## Goal
Rename "GUI agent" to "screen automation agent" everywhere in the data below, and reproduce every other line unchanged.

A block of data
## Start

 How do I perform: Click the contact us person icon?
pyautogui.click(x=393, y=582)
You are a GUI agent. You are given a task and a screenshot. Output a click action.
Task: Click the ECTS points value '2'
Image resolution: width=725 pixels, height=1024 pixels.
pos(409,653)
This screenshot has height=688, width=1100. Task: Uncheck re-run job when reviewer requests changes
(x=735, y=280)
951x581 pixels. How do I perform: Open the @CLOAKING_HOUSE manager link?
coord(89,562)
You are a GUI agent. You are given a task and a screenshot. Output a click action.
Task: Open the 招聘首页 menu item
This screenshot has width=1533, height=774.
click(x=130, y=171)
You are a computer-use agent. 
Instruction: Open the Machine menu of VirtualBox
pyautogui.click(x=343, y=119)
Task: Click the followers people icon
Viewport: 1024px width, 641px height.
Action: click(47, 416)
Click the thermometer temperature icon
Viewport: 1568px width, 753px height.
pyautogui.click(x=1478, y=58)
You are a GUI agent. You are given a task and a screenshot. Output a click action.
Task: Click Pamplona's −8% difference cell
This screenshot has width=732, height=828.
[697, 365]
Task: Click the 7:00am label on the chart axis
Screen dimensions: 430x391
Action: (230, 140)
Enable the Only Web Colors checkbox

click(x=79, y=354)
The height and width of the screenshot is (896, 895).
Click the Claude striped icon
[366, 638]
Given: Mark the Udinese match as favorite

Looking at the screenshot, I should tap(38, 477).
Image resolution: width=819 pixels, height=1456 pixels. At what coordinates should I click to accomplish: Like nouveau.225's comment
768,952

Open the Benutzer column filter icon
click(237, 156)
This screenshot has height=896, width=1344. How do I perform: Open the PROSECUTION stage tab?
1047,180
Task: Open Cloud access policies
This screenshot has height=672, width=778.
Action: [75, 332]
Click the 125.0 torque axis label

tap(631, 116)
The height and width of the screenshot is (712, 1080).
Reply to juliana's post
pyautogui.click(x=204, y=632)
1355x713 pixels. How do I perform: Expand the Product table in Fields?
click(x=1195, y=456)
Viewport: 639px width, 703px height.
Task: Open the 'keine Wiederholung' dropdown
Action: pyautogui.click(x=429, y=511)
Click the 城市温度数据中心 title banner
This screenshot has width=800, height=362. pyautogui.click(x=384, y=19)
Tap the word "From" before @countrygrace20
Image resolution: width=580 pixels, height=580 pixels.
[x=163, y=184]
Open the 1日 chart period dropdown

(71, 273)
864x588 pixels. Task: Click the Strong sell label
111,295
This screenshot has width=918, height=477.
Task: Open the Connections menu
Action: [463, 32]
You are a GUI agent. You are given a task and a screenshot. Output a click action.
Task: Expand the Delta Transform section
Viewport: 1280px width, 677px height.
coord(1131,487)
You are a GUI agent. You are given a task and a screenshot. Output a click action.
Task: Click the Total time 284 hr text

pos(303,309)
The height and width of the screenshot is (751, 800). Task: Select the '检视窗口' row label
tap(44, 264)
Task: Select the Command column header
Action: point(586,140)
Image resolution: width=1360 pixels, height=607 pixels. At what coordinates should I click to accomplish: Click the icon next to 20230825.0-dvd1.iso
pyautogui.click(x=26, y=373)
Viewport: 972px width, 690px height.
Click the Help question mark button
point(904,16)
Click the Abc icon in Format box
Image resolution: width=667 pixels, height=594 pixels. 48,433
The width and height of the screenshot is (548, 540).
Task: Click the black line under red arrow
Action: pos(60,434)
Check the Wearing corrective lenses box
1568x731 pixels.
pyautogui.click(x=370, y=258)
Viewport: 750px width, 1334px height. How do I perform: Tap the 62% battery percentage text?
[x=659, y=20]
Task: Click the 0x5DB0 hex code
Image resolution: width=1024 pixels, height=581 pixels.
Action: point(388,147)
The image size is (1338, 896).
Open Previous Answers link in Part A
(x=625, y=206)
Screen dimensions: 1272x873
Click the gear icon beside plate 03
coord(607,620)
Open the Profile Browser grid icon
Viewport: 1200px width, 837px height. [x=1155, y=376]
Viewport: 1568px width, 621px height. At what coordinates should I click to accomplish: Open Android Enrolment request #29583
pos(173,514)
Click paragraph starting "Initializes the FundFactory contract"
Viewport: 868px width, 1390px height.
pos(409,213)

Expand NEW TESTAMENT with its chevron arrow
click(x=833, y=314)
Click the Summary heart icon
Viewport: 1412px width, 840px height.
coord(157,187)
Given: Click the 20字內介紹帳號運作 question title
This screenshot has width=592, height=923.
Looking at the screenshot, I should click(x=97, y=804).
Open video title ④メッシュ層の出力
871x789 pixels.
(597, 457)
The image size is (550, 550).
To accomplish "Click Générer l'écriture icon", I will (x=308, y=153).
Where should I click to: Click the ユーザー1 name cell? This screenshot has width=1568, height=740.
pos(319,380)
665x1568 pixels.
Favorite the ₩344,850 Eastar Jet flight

## End

## Correct answer
 How do I perform: Click the contact us person icon?
pyautogui.click(x=393, y=582)
You are a screen automation agent. You are given a task and a screenshot. Output a click action.
Task: Click the ECTS points value '2'
Image resolution: width=725 pixels, height=1024 pixels.
pos(409,653)
This screenshot has height=688, width=1100. Task: Uncheck re-run job when reviewer requests changes
(x=735, y=280)
951x581 pixels. How do I perform: Open the @CLOAKING_HOUSE manager link?
coord(89,562)
You are a screen automation agent. You are given a task and a screenshot. Output a click action.
Task: Open the 招聘首页 menu item
This screenshot has width=1533, height=774.
click(x=130, y=171)
You are a computer-use agent. 
Instruction: Open the Machine menu of VirtualBox
pyautogui.click(x=343, y=119)
Task: Click the followers people icon
Viewport: 1024px width, 641px height.
Action: click(47, 416)
Click the thermometer temperature icon
Viewport: 1568px width, 753px height.
pyautogui.click(x=1478, y=58)
You are a screen automation agent. You are given a task and a screenshot. Output a click action.
Task: Click Pamplona's −8% difference cell
This screenshot has width=732, height=828.
[697, 365]
Task: Click the 7:00am label on the chart axis
Screen dimensions: 430x391
Action: (230, 140)
Enable the Only Web Colors checkbox

click(x=79, y=354)
The height and width of the screenshot is (896, 895).
Click the Claude striped icon
[366, 638]
Given: Mark the Udinese match as favorite

Looking at the screenshot, I should tap(38, 477).
Image resolution: width=819 pixels, height=1456 pixels. At what coordinates should I click to accomplish: Like nouveau.225's comment
768,952

Open the Benutzer column filter icon
click(237, 156)
This screenshot has height=896, width=1344. How do I perform: Open the PROSECUTION stage tab?
1047,180
Task: Open Cloud access policies
This screenshot has height=672, width=778.
Action: [75, 332]
Click the 125.0 torque axis label

tap(631, 116)
The height and width of the screenshot is (712, 1080).
Reply to juliana's post
pyautogui.click(x=204, y=632)
1355x713 pixels. How do I perform: Expand the Product table in Fields?
click(x=1195, y=456)
Viewport: 639px width, 703px height.
Task: Open the 'keine Wiederholung' dropdown
Action: pyautogui.click(x=429, y=511)
Click the 城市温度数据中心 title banner
This screenshot has width=800, height=362. pyautogui.click(x=384, y=19)
Tap the word "From" before @countrygrace20
Image resolution: width=580 pixels, height=580 pixels.
[x=163, y=184]
Open the 1日 chart period dropdown

(71, 273)
864x588 pixels. Task: Click the Strong sell label
111,295
This screenshot has width=918, height=477.
Task: Open the Connections menu
Action: [463, 32]
You are a screen automation agent. You are given a task and a screenshot. Output a click action.
Task: Expand the Delta Transform section
Viewport: 1280px width, 677px height.
coord(1131,487)
You are a screen automation agent. You are given a task and a screenshot. Output a click action.
Task: Click the Total time 284 hr text

pos(303,309)
The height and width of the screenshot is (751, 800). Task: Select the '检视窗口' row label
tap(44, 264)
Task: Select the Command column header
Action: point(586,140)
Image resolution: width=1360 pixels, height=607 pixels. At what coordinates should I click to accomplish: Click the icon next to 20230825.0-dvd1.iso
pyautogui.click(x=26, y=373)
Viewport: 972px width, 690px height.
Click the Help question mark button
point(904,16)
Click the Abc icon in Format box
Image resolution: width=667 pixels, height=594 pixels. 48,433
The width and height of the screenshot is (548, 540).
Task: Click the black line under red arrow
Action: pos(60,434)
Check the Wearing corrective lenses box
1568x731 pixels.
pyautogui.click(x=370, y=258)
Viewport: 750px width, 1334px height. How do I perform: Tap the 62% battery percentage text?
[x=659, y=20]
Task: Click the 0x5DB0 hex code
Image resolution: width=1024 pixels, height=581 pixels.
Action: point(388,147)
The image size is (1338, 896).
Open Previous Answers link in Part A
(x=625, y=206)
Screen dimensions: 1272x873
Click the gear icon beside plate 03
coord(607,620)
Open the Profile Browser grid icon
Viewport: 1200px width, 837px height. [x=1155, y=376]
Viewport: 1568px width, 621px height. At what coordinates should I click to accomplish: Open Android Enrolment request #29583
pos(173,514)
Click paragraph starting "Initializes the FundFactory contract"
Viewport: 868px width, 1390px height.
pos(409,213)

Expand NEW TESTAMENT with its chevron arrow
click(x=833, y=314)
Click the Summary heart icon
Viewport: 1412px width, 840px height.
coord(157,187)
Given: Click the 20字內介紹帳號運作 question title
This screenshot has width=592, height=923.
Looking at the screenshot, I should click(x=97, y=804).
Open video title ④メッシュ層の出力
871x789 pixels.
(597, 457)
The image size is (550, 550).
To accomplish "Click Générer l'écriture icon", I will (x=308, y=153).
Where should I click to: Click the ユーザー1 name cell? This screenshot has width=1568, height=740.
pos(319,380)
665x1568 pixels.
Favorite the ₩344,850 Eastar Jet flight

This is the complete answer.